START Source data

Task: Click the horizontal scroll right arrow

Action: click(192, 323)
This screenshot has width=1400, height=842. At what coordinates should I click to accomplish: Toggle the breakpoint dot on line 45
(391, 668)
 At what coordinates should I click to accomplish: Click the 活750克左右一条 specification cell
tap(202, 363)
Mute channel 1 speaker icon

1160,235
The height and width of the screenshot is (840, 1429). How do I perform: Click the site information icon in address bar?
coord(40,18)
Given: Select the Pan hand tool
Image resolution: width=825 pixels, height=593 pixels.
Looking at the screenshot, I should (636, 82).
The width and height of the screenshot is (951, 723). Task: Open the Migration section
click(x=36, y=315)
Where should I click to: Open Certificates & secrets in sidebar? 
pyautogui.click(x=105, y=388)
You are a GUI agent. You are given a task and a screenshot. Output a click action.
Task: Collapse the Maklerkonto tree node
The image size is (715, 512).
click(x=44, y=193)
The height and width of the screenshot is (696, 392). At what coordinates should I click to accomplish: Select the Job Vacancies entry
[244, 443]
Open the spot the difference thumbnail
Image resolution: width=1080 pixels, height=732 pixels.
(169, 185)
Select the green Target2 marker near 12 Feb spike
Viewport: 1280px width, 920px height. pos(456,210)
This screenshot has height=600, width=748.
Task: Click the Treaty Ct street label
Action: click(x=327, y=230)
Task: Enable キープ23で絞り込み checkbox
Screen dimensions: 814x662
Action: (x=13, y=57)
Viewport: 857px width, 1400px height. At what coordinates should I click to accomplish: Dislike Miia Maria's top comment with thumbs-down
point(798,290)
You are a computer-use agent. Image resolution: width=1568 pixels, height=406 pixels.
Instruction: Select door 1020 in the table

END Source data

* Exercise directions *
Your answer should reproduce each line of the listing that holds the word "agent".

* Answer area *
You are a GUI agent. You are given a task and a screenshot. Output a click action.
You are a computer-use agent. Image resolution: width=1568 pixels, height=406 pixels.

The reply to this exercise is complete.